|
Co kierowca może zrobić, kiedy pogarsza się widoczność?
Prowadząc we mgle albo w śnieżycy, najlepsze co można zrobić to zwolnić i jechać z prędkością dostosowaną do warunków na drodze. Jeśli widoczność pogarsza się naprawdę znacząco, należy włączyć światła przeciwmgielne; nie wolno zapomnieć o ich wyłączeniu, kiedy widoczność się poprawi. Nie należy gwałtownie przyspieszać, nawet jeśli wydaje się nam, że pogoda się poprawia – kłęby mgły często dryfują i widoczność może nagle spaść niemal do zera.
A co możemy zrobić, kiedy drogi pokrywa lód lub błoto pośniegowe?
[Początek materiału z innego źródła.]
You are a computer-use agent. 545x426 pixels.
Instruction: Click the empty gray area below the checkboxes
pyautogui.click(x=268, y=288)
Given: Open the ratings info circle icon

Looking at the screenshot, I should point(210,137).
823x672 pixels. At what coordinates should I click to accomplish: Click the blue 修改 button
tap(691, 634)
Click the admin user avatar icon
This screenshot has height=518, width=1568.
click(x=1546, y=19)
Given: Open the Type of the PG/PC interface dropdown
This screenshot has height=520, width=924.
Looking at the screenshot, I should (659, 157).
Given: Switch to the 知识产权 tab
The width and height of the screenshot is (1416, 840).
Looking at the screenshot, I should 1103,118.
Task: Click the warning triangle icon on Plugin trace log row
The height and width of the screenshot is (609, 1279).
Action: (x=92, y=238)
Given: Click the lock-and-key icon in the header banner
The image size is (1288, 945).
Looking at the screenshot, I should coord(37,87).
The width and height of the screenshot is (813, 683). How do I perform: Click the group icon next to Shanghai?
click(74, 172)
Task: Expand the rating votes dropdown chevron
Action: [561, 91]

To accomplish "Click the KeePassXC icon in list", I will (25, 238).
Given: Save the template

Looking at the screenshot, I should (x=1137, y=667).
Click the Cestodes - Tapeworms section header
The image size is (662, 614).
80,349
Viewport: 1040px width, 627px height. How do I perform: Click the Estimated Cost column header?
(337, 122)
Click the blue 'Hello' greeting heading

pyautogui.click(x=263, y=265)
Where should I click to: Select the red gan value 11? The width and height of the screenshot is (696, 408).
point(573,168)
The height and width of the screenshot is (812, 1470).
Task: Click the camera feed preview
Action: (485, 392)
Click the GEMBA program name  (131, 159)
Jadąc po śliskiej lub oblodzonej drodze należy pamiętać o zachowaniu większej odległości między pojazdami. Testy pokazują, że zimą odległość ta powinna być przynajmniej trzy razy większa niż latem. Dodatkowe metry są potrzebne, aby bezpiecznie wyhamować. Zawsze mówię kierowcom, że kiedy nawierzchnia jest śliska, wszystkie manewry należy wykonywać łagodnie i ze spokojem, unikając ostrego hamowania i przyśpieszania, ponieważ grozi to poślizgiem. Jeśli samochód posiada ABS (system przeciwdziałania blokowaniu się hamulców), nie trzeba hamować pulsacyjnie. Hamujemy łagodnie i nie wykonujemy gwałtownych ruchów kierownicą. Na oblodzonych drogach czy przy zjeździe zalecam również zredukowanie biegu wcześniej niż normalnie, wciskając przy tym delikatne pedał hamulca – w ten sposób bezpiecznie zmniejszymy prędkość naszego auta.